In Land of Hope and Glory Geoffrey Wilson imagined a world in which an Indian empire rules Europe through the power of magic. In The Place of Dead Kings, Jack Casey - an old soldier who never meant to be a hero - became England's only hope.
Now it is 1856: King John is dead and the war that Jack has dreaded since the start of the English rebellion has finally begun. Regiments of Rajthanan troops are massing to the south of free Shropshire, while to the north, refugees bring stories of attacks by the devil himself.
Both friends and enemies fear that unless Jack can find the elusive Holy Grail, there is no hope...
A strange set of maps that Jack discovered in Scotland could hold the key to England's freedom. Kanvar, the rebels' enigmatic Sikh ally, believes the charts will unlock the secrets of the Rajthanans' magic and perhaps guide Jack to the Grail itself.
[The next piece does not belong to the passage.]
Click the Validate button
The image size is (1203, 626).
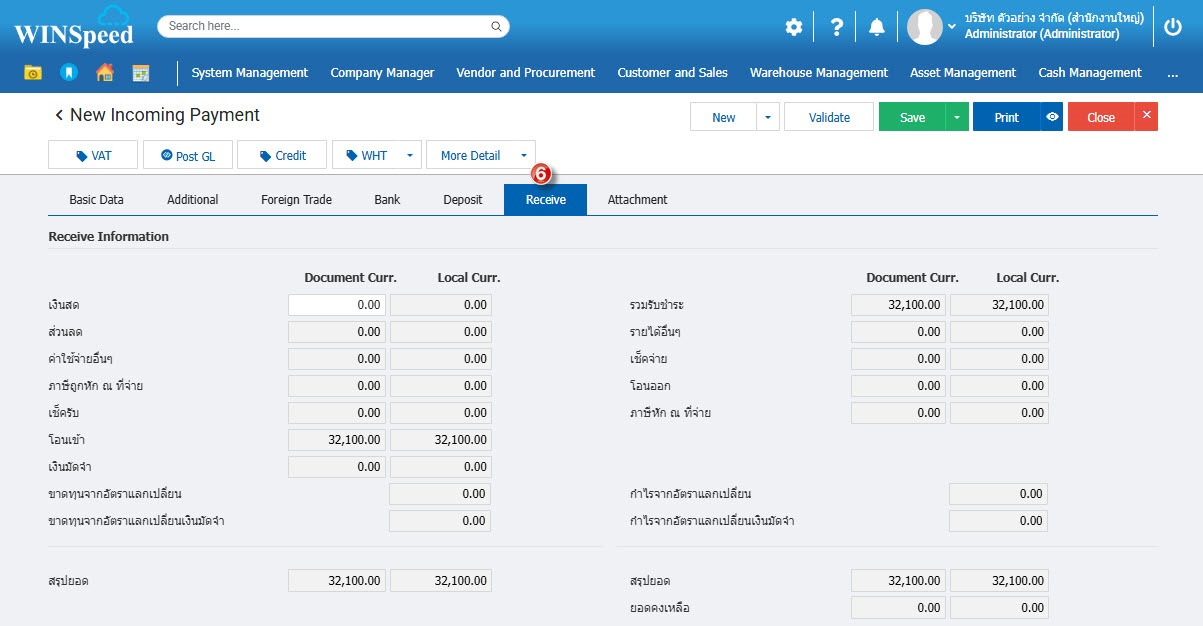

But can Jack harness the power of the Grail before the conqueror's overwhelming forces destroy the dream of a free England forever?
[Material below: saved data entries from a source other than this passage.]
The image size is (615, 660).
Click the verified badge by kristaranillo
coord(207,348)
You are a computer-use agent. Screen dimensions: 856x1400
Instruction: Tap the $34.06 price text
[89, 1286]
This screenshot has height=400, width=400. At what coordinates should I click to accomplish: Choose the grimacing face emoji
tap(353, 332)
This impressive debut fuses fantasy with alternate history, reversing the British Empire's conquest of India. Wilson's version of 19th-century England has been invaded and conquered by the Indian empire of Rajthana, which rules all of Europe with vast armies and a magical source known as sattva . . . The mix of Arthurian legend and Hindu mysticism make this breakneck-paced adventure a rich and engaging read. - Publishers Weekly on Land of Hope and Glory
Sometimes you stumble upon a book that really draws you in. Time becomes meaningless and you put aside the real world just to finish the story. Land of Hope and Glory by Geoffrey Wilson was one of those books for me. - Alternate History Weekly Update on Land of Hope and Glory
Geoffrey Wilson was born in South Africa, grew up in New Zealand and then backpacked around the world before eventually settling in the United Kingdom.
He studied Hinduism and Buddhism at the University of Canterbury, New Zealand, and has been fascinated by India since travelling there in the early 1990s.